ACTIVITY
Please report every line from the material that contains the word "thumbnail".
╭─ INPUT RECORDS
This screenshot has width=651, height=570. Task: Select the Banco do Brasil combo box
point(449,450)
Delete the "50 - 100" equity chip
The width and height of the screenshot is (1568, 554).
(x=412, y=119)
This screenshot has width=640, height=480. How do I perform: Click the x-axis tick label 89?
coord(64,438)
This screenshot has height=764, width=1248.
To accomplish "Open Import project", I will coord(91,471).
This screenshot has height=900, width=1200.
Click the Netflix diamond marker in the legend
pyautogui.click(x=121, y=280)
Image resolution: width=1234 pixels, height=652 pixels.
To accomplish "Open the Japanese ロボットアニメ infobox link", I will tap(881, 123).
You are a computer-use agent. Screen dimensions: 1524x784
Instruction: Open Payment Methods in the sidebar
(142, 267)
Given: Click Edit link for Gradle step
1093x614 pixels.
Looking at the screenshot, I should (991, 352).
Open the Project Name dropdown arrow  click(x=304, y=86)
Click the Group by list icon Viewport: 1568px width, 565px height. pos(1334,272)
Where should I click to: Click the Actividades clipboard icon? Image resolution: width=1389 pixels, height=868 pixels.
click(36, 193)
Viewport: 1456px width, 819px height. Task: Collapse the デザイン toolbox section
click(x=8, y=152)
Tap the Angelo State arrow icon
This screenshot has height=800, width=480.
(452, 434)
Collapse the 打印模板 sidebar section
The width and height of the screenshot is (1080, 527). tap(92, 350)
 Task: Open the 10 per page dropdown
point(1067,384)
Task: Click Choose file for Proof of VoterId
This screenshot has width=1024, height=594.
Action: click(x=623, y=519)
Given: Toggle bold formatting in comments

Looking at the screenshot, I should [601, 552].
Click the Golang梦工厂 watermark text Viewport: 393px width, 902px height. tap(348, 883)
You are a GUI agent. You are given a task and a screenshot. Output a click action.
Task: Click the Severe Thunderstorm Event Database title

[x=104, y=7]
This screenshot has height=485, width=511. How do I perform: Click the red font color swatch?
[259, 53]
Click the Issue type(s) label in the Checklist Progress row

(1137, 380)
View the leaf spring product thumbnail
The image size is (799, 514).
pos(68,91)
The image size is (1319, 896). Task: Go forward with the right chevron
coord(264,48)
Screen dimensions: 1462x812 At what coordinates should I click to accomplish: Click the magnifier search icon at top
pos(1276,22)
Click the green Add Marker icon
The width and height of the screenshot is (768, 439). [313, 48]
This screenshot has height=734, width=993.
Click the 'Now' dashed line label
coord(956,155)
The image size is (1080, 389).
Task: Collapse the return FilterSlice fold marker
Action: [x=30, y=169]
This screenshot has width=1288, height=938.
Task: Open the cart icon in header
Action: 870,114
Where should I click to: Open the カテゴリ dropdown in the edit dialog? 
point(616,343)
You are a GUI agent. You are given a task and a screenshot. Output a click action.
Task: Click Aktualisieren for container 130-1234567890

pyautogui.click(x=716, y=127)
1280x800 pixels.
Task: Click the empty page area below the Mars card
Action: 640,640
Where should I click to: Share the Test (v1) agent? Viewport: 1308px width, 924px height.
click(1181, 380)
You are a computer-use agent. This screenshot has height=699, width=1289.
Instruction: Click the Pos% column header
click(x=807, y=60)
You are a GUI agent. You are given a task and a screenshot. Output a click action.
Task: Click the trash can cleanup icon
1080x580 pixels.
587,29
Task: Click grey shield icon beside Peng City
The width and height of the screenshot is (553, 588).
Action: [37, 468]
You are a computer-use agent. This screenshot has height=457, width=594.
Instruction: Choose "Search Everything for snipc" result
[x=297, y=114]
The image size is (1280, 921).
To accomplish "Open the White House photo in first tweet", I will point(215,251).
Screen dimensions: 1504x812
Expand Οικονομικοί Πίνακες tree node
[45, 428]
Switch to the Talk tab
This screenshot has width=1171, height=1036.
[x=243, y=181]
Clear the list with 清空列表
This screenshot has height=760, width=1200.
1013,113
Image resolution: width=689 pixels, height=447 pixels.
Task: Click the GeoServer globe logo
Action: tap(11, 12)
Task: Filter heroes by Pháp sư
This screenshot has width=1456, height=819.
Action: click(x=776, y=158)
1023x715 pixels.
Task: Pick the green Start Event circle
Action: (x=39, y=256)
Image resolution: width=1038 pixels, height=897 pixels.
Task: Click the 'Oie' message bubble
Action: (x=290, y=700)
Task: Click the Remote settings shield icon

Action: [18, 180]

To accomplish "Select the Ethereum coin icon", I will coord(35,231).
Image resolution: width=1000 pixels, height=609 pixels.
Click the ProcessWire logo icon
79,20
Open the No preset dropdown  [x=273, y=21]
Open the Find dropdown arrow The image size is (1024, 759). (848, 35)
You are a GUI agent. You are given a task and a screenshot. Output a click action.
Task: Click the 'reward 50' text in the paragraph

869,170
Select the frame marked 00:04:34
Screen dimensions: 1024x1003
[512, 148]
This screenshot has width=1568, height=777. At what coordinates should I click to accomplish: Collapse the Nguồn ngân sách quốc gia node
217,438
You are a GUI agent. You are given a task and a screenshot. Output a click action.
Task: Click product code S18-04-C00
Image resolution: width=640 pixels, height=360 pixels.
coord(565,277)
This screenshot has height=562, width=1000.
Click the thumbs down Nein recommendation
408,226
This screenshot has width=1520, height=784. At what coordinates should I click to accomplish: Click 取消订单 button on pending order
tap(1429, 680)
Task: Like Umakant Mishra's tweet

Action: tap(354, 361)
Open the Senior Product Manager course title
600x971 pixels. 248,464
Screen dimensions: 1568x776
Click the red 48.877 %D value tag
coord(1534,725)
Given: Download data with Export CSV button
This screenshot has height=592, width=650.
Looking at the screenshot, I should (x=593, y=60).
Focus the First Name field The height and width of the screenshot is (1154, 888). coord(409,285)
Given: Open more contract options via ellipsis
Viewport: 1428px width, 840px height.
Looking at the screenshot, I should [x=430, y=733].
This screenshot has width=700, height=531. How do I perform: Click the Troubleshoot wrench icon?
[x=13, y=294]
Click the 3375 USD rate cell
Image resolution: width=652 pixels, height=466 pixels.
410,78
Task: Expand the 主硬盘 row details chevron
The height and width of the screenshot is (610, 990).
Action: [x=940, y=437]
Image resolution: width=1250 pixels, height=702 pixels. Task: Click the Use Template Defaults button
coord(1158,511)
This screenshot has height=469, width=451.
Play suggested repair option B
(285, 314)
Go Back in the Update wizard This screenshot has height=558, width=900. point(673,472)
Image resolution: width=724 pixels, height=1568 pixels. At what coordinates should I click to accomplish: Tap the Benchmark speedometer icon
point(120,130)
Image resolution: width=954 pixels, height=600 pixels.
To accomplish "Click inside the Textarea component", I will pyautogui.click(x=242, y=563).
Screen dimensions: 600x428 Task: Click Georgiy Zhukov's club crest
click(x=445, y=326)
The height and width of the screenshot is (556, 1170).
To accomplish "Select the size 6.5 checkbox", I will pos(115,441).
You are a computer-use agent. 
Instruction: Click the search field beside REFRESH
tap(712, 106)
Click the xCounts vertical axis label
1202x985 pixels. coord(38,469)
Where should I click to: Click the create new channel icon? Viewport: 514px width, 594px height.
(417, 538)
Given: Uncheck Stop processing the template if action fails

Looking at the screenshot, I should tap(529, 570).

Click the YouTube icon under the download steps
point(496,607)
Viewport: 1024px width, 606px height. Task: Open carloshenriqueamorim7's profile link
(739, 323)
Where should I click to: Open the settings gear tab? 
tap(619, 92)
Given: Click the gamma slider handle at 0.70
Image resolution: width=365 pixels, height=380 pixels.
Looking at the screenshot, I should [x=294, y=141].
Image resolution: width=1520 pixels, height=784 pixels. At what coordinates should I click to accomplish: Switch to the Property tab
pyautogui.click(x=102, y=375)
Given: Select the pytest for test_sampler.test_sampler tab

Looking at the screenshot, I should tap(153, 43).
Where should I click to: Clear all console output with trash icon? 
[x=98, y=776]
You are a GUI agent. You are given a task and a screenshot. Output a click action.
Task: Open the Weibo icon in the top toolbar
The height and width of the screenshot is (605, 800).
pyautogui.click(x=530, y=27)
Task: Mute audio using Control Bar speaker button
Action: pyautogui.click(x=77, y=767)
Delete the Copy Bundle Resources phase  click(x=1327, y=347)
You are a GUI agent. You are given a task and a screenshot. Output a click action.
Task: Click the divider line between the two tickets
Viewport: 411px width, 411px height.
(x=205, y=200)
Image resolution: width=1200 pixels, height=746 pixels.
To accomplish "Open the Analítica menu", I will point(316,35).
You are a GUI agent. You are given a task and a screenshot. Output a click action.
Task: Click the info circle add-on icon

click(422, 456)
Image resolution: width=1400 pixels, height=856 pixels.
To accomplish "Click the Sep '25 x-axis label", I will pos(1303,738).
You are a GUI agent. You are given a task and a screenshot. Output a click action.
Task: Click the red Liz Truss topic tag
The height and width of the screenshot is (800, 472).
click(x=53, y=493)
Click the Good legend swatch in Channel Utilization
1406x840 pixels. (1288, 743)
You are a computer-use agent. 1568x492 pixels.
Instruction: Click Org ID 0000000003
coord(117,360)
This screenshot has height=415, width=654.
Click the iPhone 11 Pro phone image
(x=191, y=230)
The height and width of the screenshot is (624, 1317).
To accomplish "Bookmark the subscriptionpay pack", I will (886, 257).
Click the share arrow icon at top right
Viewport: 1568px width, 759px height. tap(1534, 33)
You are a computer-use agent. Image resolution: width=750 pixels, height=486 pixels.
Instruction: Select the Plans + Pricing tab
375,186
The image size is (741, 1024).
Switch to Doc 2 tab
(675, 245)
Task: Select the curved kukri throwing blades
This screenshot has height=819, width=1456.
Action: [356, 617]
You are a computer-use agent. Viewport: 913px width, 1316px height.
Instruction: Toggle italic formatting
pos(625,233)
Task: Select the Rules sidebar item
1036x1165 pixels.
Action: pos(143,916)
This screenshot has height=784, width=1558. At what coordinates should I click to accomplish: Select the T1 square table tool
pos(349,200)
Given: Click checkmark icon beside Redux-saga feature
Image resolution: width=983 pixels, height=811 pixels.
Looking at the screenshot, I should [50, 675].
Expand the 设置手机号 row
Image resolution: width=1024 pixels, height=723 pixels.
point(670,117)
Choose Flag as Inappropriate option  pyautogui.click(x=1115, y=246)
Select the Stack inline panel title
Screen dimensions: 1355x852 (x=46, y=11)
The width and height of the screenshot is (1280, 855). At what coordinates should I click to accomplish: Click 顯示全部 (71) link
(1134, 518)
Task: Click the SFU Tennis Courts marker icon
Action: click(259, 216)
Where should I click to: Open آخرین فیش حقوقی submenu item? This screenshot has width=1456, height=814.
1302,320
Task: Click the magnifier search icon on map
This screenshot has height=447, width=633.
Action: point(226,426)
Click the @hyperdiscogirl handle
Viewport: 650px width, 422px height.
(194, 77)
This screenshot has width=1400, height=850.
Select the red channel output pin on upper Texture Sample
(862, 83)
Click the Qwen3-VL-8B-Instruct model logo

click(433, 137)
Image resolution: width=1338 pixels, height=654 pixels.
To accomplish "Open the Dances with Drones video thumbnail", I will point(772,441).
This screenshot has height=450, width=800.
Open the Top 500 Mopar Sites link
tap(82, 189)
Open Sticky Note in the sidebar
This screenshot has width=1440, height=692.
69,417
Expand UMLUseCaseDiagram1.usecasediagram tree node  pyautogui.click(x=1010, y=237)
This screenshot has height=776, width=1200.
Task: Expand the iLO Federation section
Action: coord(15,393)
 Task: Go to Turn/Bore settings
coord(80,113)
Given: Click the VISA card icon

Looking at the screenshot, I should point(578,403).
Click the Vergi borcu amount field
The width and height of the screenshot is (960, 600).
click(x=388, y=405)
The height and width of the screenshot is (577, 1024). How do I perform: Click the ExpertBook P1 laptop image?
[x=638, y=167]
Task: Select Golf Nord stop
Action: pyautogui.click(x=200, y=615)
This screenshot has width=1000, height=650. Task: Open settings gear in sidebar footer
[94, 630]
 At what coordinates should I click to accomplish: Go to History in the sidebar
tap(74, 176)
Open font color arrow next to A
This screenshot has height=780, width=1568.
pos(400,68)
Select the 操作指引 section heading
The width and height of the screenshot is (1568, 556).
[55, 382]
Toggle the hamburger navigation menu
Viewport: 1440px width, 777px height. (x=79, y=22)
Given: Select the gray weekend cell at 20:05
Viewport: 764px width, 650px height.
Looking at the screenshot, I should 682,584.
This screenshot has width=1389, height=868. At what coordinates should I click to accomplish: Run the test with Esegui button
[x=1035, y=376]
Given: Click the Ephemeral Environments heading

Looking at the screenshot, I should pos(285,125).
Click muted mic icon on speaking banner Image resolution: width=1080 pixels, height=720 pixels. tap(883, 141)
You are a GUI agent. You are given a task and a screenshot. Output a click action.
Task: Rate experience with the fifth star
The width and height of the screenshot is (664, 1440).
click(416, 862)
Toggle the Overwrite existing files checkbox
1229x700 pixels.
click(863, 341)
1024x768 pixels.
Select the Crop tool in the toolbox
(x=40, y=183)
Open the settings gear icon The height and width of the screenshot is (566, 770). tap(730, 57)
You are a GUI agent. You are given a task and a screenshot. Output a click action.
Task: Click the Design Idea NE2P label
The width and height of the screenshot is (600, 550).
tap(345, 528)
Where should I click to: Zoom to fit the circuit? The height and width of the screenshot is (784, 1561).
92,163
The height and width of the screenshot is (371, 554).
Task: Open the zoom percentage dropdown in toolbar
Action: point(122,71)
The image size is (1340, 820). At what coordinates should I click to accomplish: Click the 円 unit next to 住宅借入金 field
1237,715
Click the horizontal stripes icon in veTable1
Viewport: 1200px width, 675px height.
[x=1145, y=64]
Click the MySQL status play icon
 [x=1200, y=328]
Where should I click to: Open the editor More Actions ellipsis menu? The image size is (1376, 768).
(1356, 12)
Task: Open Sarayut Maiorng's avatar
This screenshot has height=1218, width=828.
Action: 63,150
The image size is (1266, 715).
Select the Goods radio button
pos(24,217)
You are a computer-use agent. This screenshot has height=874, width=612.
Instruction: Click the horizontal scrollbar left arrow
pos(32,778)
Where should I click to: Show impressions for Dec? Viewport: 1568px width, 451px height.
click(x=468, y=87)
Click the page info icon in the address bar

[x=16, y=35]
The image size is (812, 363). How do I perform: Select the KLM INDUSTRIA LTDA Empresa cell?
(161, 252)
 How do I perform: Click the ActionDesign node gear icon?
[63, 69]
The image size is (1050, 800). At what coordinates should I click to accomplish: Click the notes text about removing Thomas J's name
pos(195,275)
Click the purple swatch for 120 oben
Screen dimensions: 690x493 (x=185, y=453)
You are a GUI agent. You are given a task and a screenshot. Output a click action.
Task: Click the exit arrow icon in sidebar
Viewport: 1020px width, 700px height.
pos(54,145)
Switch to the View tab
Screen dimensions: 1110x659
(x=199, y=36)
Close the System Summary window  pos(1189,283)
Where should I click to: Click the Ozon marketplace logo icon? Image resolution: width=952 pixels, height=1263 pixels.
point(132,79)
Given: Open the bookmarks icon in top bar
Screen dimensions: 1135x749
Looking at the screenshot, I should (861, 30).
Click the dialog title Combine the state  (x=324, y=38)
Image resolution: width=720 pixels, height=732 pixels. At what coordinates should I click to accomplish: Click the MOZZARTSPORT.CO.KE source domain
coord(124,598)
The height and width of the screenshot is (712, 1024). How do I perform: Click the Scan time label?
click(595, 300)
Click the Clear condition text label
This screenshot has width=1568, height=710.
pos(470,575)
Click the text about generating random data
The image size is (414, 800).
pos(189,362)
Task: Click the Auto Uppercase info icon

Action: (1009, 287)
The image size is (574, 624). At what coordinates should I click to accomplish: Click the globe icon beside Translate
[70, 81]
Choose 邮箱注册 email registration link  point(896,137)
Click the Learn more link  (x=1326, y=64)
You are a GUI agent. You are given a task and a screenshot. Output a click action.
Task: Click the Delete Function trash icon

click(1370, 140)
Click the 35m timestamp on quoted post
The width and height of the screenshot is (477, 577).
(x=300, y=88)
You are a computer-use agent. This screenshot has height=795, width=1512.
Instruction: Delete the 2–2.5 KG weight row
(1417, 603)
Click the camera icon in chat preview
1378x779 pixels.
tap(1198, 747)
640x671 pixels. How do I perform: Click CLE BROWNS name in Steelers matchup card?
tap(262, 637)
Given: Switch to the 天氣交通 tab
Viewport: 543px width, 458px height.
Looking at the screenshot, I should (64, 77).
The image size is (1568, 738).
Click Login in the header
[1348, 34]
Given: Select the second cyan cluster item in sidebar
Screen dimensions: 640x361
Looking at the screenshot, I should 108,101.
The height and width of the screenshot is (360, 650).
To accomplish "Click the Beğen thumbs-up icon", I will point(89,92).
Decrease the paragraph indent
╰─
YOUR SOLUTION
View the leaf spring product thumbnail
To accomplish "Open the Dances with Drones video thumbnail", I will point(772,441).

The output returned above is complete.